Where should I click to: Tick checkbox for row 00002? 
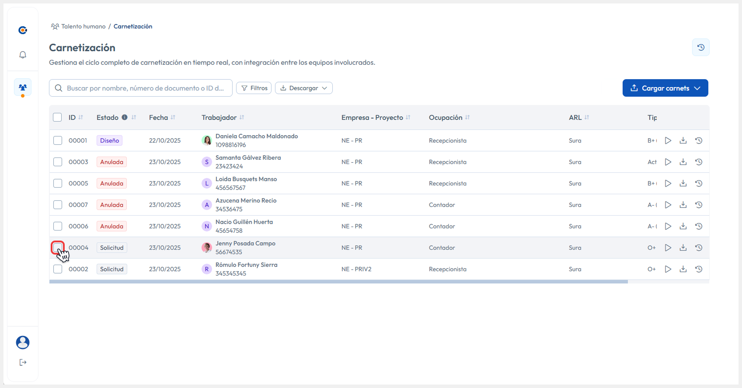(57, 269)
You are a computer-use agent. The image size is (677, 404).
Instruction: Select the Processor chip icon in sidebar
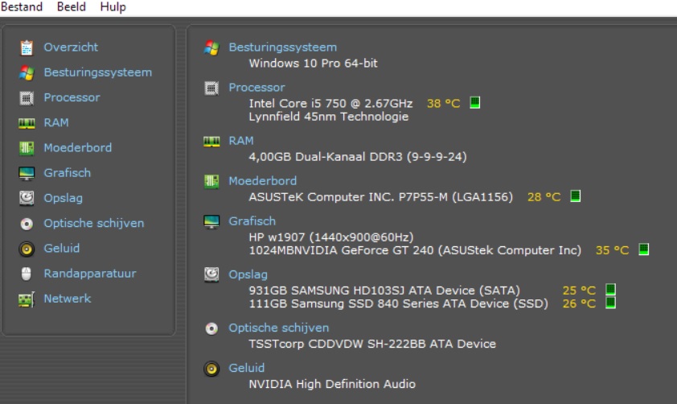(27, 97)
-=-=-=-=-
■ WORK INSTRUCTION ■
Please copy every record above exactly, but leave the pictures out.

■ THE COMPLETED TASK ■
Where should I click to: Tick checkbox for row 00002? 
(57, 269)
You are a computer-use agent. The image size is (677, 404).
Instruction: Select the Processor chip icon in sidebar
(27, 97)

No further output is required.